| Summary: | idling calibre busy with select polling with short timeouts | ||
|---|---|---|---|
| Product: | [Fedora] Fedora | Reporter: | Frank Ch. Eigler <fche> |
| Component: | calibre | Assignee: | Kevin Fenzi <kevin> |
| Status: | CLOSED EOL | QA Contact: | Fedora Extras Quality Assurance <extras-qa> |
| Severity: | unspecified | Docs Contact: | |
| Priority: | unspecified | ||
| Version: | 25 | CC: | chkr, frankly3d, helio, kevin, nushio, zbyszek |
| Target Milestone: | --- | Keywords: | Reopened |
| Target Release: | --- | ||
| Hardware: | Unspecified | ||
| OS: | Unspecified | ||
| Whiteboard: | |||
| Fixed In Version: | Doc Type: | If docs needed, set a value | |
| Doc Text: | Story Points: | --- | |
| Clone Of: | Environment: | ||
| Last Closed: | 2017-12-12 10:41:02 UTC | Type: | Bug |
| Regression: | --- | Mount Type: | --- |
| Documentation: | --- | CRM: | |
| Verified Versions: | Category: | --- | |
| oVirt Team: | --- | RHEL 7.3 requirements from Atomic Host: | |
| Cloudforms Team: | --- | Target Upstream Version: | |
Can you catch it eariler and see what exactly it's trying to poll here? Did some random gdb backtraces, and it looks like it's all over the place; multiple threads doing multiple things. The calibre server functionality is part of it, but even with it turned off, we get other threads doing
[pid 23766] <... select resumed> ) = 0 (Timeout)
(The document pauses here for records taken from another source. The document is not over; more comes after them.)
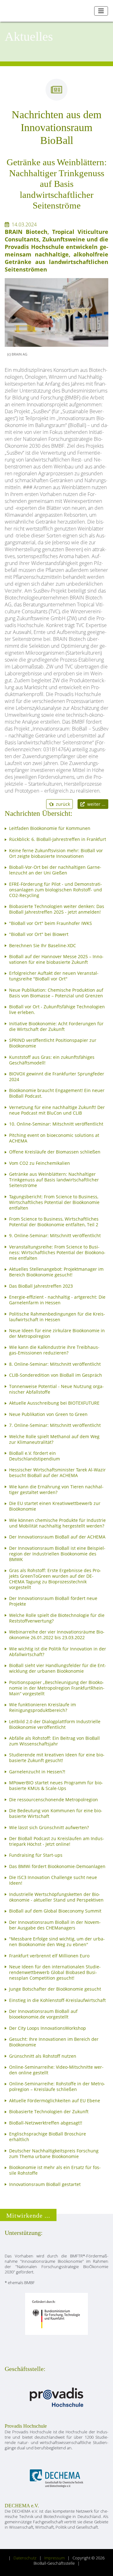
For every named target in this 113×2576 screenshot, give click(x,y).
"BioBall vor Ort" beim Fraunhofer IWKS (50, 923)
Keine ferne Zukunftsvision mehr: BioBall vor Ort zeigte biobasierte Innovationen (56, 853)
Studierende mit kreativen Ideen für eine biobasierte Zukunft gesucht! (57, 1757)
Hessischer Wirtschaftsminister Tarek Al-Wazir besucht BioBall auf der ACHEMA (57, 1472)
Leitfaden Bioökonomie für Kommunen (49, 828)
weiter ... (95, 804)
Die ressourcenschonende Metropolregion (53, 1800)
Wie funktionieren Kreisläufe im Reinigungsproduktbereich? (42, 1707)
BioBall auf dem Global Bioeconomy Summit (55, 1911)
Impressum (54, 2558)
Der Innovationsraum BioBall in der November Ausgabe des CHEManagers (55, 1925)
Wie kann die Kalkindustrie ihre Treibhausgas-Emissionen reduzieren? (54, 1350)
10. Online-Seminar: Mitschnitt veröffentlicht (56, 1124)
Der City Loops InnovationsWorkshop (47, 2028)
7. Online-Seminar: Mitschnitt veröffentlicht (55, 1425)
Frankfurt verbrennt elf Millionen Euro (49, 1956)
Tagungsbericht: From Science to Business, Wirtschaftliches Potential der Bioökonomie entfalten (54, 1202)
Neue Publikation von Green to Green (48, 1414)
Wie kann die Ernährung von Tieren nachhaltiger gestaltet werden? (56, 1489)
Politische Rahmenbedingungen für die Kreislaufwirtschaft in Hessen (57, 1316)
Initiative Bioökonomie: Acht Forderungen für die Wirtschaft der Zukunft (56, 1026)
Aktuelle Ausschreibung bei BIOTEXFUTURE (54, 1403)
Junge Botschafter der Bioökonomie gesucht (55, 1989)
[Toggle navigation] (101, 11)
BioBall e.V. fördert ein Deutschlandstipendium (34, 1456)
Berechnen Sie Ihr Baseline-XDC (42, 945)
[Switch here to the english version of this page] (87, 11)
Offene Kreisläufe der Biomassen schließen (54, 1152)
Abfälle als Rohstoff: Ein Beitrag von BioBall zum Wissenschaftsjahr (54, 1741)
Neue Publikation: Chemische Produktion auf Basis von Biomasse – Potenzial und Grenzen (56, 993)
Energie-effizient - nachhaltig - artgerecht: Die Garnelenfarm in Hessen (57, 1300)
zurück (61, 804)
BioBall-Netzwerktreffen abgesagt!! (45, 2123)
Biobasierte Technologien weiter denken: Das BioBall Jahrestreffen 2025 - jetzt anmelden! (56, 909)
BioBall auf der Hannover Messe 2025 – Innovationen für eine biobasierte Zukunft (56, 959)
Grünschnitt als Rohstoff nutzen (42, 2056)
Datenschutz (24, 2558)
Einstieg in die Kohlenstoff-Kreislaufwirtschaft (57, 2000)
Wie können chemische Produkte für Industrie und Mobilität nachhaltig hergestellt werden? (57, 1523)
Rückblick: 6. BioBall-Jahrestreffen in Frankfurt (57, 839)
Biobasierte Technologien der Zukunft (49, 2111)
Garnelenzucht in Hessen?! (37, 1772)
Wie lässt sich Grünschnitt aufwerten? (49, 1827)
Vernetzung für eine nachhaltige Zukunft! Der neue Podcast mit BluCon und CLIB (57, 1110)
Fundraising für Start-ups (35, 1855)
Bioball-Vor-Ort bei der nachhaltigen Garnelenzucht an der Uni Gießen (55, 870)
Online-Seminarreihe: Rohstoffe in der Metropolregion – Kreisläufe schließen (57, 2086)
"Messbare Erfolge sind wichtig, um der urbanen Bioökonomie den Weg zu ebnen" (57, 1941)
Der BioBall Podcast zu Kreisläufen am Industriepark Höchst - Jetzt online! (56, 1841)
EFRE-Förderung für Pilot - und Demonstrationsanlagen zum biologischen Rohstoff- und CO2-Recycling (55, 889)
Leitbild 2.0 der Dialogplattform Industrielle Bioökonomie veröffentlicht (54, 1724)
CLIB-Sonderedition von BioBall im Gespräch (55, 1375)
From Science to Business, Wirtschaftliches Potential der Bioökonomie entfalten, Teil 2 (54, 1221)
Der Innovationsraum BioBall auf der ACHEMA (57, 1537)
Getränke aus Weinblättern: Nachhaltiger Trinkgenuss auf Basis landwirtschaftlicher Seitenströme (54, 1179)
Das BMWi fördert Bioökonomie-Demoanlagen (57, 1866)
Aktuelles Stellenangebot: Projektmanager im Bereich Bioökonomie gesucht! (56, 1272)
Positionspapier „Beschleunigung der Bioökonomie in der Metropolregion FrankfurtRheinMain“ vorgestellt (57, 1688)
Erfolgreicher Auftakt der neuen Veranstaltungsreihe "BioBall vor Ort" (54, 976)
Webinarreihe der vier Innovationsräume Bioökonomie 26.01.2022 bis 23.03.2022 (57, 1634)
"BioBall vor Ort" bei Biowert (38, 934)
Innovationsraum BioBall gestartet (45, 2184)
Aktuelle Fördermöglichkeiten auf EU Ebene (54, 2101)
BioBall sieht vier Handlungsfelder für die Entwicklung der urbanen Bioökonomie (57, 1668)
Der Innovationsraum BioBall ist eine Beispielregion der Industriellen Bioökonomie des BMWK (57, 1553)
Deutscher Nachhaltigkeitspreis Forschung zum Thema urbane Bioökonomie (54, 2153)
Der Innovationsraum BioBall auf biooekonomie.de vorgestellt (43, 2014)
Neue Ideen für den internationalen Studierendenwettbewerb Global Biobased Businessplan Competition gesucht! (55, 1972)
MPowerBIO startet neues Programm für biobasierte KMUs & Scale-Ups (56, 1785)
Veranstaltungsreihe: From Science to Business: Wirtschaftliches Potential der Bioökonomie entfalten (57, 1252)
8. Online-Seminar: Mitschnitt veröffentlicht (55, 1364)
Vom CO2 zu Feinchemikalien (39, 1163)
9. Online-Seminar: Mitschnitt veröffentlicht (55, 1235)
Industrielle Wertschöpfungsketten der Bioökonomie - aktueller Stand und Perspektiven (56, 1897)
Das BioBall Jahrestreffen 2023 (41, 1286)
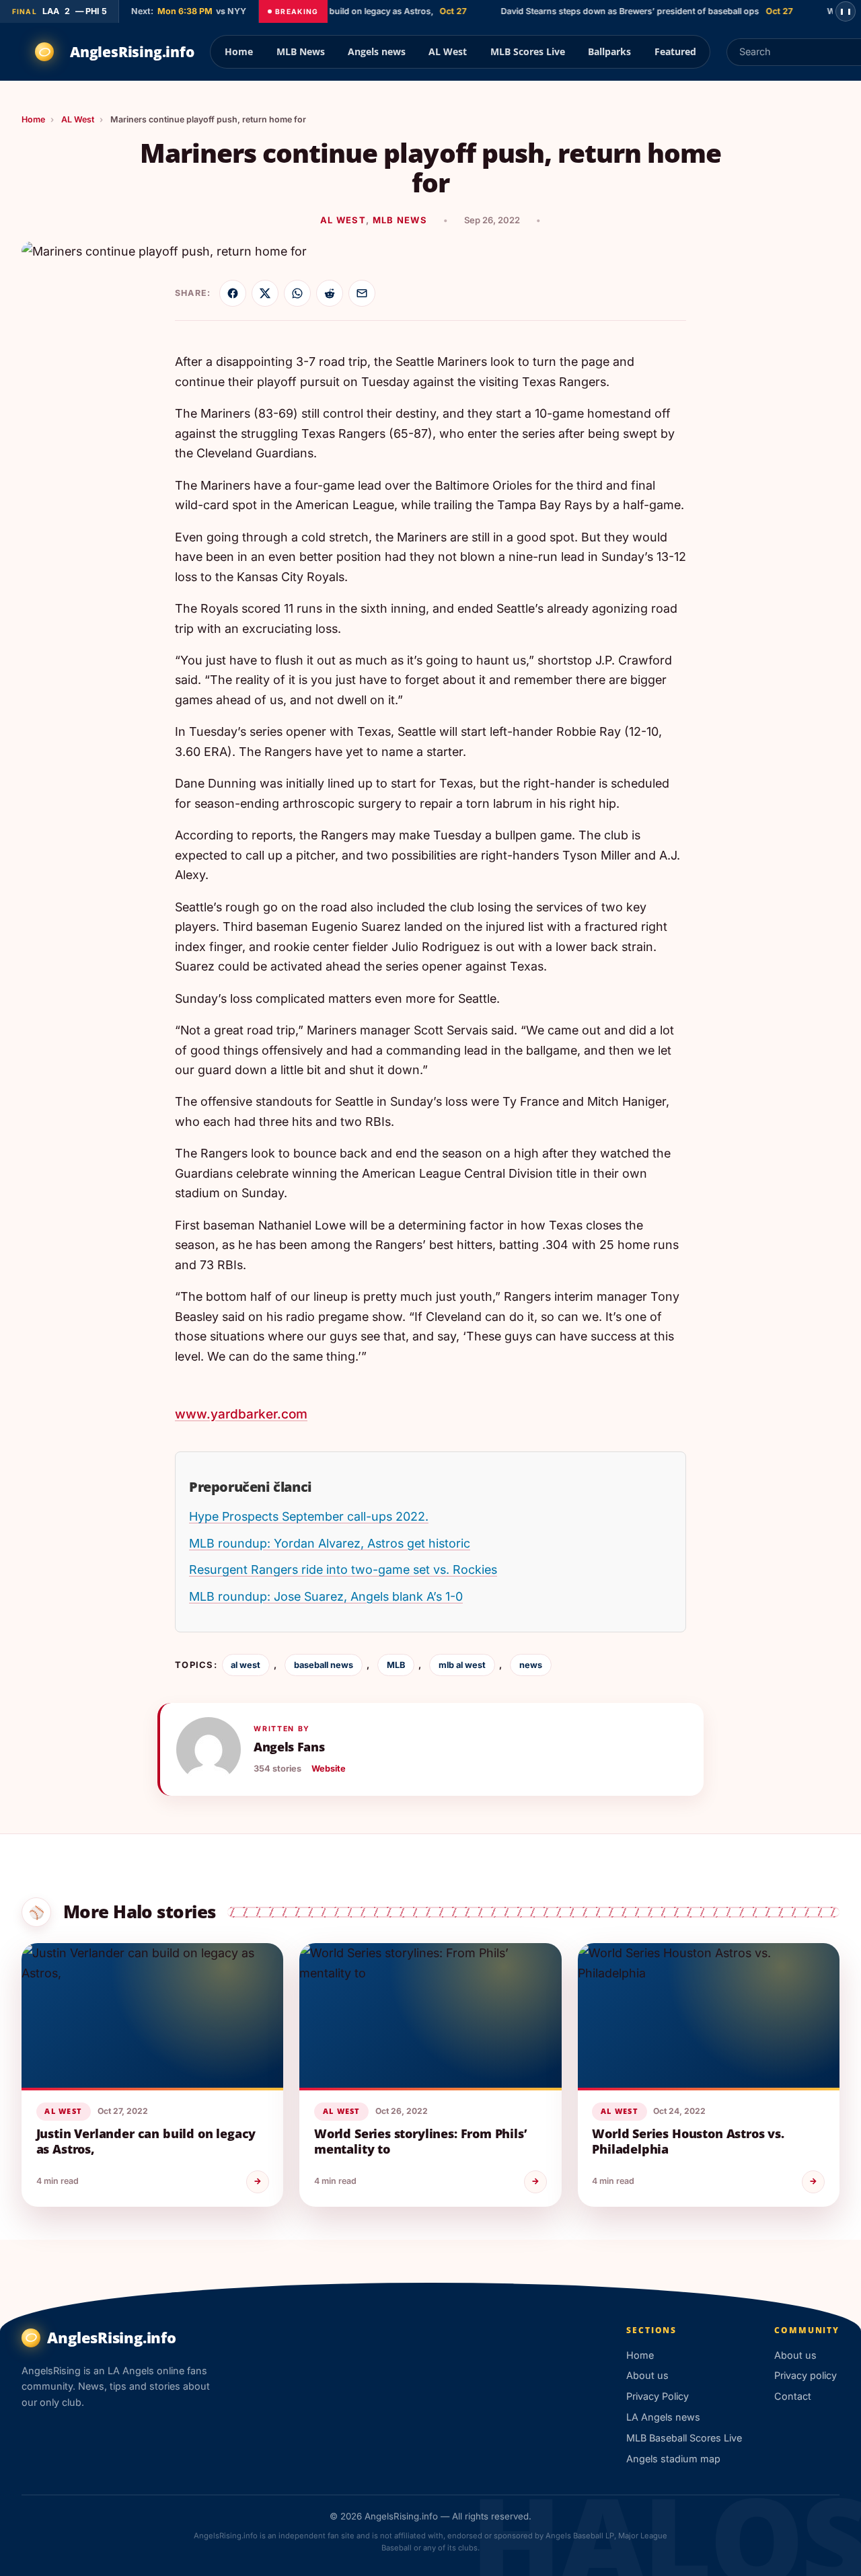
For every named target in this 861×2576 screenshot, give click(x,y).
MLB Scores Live (527, 51)
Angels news (377, 51)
[pid 23766] select(0, NULL, NULL, NULL, {0, 50000} <unfinished ...>
[pid 23763] <... select resumed> ) = 0 (Timeout)
[pid 23763] select(0, NULL, NULL, NULL, {0, 1000}) = 0 (Timeout)
[pid 23763] select(0, NULL, NULL, NULL, {0, 2000}) = 0 (Timeout)
[pid 23763] select(0, NULL, NULL, NULL, {0, 4000}) = 0 (Timeout)
[pid 23763] select(0, NULL, NULL, NULL, {0, 8000}) = 0 (Timeout)
[pid 23763] select(0, NULL, NULL, NULL, {0, 16000}) = 0 (Timeout)
[pid 23763] select(0, NULL, NULL, NULL, {0, 32000} <unfinished ...>
[pid 23767] <... select resumed> ) = 0 (Timeout)
[pid 23767] select(0, NULL, NULL, NULL, {0, 50000} <unfinished ...>
[pid 23766] <... select resumed> ) = 0 (Timeout)
[pid 23766] select(0, NULL, NULL, NULL, {0, 50000} <unfinished ...>
[pid 23763] <... select resumed> ) = 0 (Timeout)
calibre uses several other downstream python libraries for communications & such, and a brief search didn't immediately identify a single calibre-side knob for general purpose polling intervals. For example, that 50000-us poll is done by :
(gdb) py-bt
Traceback (most recent call first):
File "/usr/lib64/python2.7/threading.py", line 362, in wait
_sleep(delay)
File "/usr/lib64/python2.7/Queue.py", line 177, in get
self.not_empty.wait(remaining)
File "/usr/lib64/calibre/calibre/utils/ipc/server.py", line 246, in run
job = self.add_jobs_queue.get(True, 0.2)
File "/usr/lib64/python2.7/threading.py", line 804, in __bootstrap_inner
self.run()
File "/usr/lib64/python2.7/threading.py", line 777, in __bootstrap
self.__bootstrap_inner()
so that 0.2 could be way too small. Another thread:
(gdb) thread 9
[Switching to thread 9 (Thread 0x2b240702f700 (LWP 23767))]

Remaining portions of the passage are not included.